▶ **WHAT YOU ARE ASKED TO DO**
Format every line of the material below as a numbered list, omitting blank lines.

········

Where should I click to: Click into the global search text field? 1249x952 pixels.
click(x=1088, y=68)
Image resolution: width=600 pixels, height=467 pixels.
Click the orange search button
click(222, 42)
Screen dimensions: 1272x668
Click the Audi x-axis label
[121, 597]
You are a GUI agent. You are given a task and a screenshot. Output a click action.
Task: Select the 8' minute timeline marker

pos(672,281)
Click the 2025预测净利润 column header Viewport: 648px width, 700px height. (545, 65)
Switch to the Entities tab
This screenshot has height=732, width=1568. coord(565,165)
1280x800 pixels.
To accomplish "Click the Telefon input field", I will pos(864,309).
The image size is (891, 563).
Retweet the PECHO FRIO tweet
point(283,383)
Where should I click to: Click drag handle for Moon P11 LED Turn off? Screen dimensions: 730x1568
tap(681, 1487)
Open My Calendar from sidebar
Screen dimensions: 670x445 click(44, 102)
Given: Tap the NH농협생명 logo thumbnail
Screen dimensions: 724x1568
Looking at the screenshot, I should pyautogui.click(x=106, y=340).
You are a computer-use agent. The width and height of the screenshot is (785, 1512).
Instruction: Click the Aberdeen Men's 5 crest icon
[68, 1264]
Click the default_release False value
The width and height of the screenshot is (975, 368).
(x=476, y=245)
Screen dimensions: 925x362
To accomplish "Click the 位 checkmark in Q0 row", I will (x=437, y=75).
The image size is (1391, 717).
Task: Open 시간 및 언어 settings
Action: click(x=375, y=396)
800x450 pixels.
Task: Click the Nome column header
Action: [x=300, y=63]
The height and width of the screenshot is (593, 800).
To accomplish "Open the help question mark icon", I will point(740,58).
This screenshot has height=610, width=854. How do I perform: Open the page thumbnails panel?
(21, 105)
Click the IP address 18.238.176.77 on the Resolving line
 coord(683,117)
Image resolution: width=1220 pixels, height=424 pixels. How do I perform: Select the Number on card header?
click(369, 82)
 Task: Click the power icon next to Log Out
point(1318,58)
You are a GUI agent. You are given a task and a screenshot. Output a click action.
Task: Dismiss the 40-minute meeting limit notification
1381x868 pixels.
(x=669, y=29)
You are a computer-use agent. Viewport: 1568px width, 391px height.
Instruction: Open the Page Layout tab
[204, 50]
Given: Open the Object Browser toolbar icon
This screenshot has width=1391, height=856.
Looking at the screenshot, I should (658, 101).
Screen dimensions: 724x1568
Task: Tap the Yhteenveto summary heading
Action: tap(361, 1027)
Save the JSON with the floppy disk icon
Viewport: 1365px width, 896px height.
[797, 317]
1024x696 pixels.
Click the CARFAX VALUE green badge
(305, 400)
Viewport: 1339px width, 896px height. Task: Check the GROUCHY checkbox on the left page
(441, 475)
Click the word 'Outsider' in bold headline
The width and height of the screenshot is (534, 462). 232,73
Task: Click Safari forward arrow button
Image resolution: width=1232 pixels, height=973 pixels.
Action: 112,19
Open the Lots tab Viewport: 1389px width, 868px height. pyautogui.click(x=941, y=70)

········

▶ **EXERCISE ANSWER**
1. Where should I click to: Click into the global search text field? 1249x952 pixels.
2. click(x=1088, y=68)
3. Image resolution: width=600 pixels, height=467 pixels.
4. Click the orange search button
5. click(222, 42)
6. Screen dimensions: 1272x668
7. Click the Audi x-axis label
8. [121, 597]
9. You are a GUI agent. You are given a task and a screenshot. Output a click action.
10. Task: Select the 8' minute timeline marker
11. pos(672,281)
12. Click the 2025预测净利润 column header Viewport: 648px width, 700px height. (545, 65)
13. Switch to the Entities tab
14. This screenshot has height=732, width=1568. coord(565,165)
15. 1280x800 pixels.
16. To accomplish "Click the Telefon input field", I will pos(864,309).
17. The image size is (891, 563).
18. Retweet the PECHO FRIO tweet
19. point(283,383)
20. Where should I click to: Click drag handle for Moon P11 LED Turn off? Screen dimensions: 730x1568
21. tap(681, 1487)
22. Open My Calendar from sidebar
23. Screen dimensions: 670x445 click(44, 102)
24. Given: Tap the NH농협생명 logo thumbnail
25. Screen dimensions: 724x1568
26. Looking at the screenshot, I should pyautogui.click(x=106, y=340).
27. You are a computer-use agent. The width and height of the screenshot is (785, 1512).
28. Instruction: Click the Aberdeen Men's 5 crest icon
29. [68, 1264]
30. Click the default_release False value
31. The width and height of the screenshot is (975, 368).
32. (x=476, y=245)
33. Screen dimensions: 925x362
34. To accomplish "Click the 位 checkmark in Q0 row", I will (x=437, y=75).
35. The image size is (1391, 717).
36. Task: Open 시간 및 언어 settings
37. Action: click(x=375, y=396)
38. 800x450 pixels.
39. Task: Click the Nome column header
40. Action: [x=300, y=63]
41. The height and width of the screenshot is (593, 800).
42. To accomplish "Open the help question mark icon", I will point(740,58).
43. This screenshot has height=610, width=854. How do I perform: Open the page thumbnails panel?
44. (21, 105)
45. Click the IP address 18.238.176.77 on the Resolving line
46.  coord(683,117)
47. Image resolution: width=1220 pixels, height=424 pixels. How do I perform: Select the Number on card header?
48. click(369, 82)
49.  Task: Click the power icon next to Log Out
50. point(1318,58)
51. You are a GUI agent. You are given a task and a screenshot. Output a click action.
52. Task: Dismiss the 40-minute meeting limit notification
53. 1381x868 pixels.
54. (x=669, y=29)
55. You are a computer-use agent. Viewport: 1568px width, 391px height.
56. Instruction: Open the Page Layout tab
57. [204, 50]
58. Given: Open the Object Browser toolbar icon
59. This screenshot has width=1391, height=856.
60. Looking at the screenshot, I should (658, 101).
61. Screen dimensions: 724x1568
62. Task: Tap the Yhteenveto summary heading
63. Action: tap(361, 1027)
64. Save the JSON with the floppy disk icon
65. Viewport: 1365px width, 896px height.
66. [797, 317]
67. 1024x696 pixels.
68. Click the CARFAX VALUE green badge
69. (305, 400)
70. Viewport: 1339px width, 896px height. Task: Check the GROUCHY checkbox on the left page
71. (441, 475)
72. Click the word 'Outsider' in bold headline
73. The width and height of the screenshot is (534, 462). 232,73
74. Task: Click Safari forward arrow button
75. Image resolution: width=1232 pixels, height=973 pixels.
76. Action: 112,19
77. Open the Lots tab Viewport: 1389px width, 868px height. pyautogui.click(x=941, y=70)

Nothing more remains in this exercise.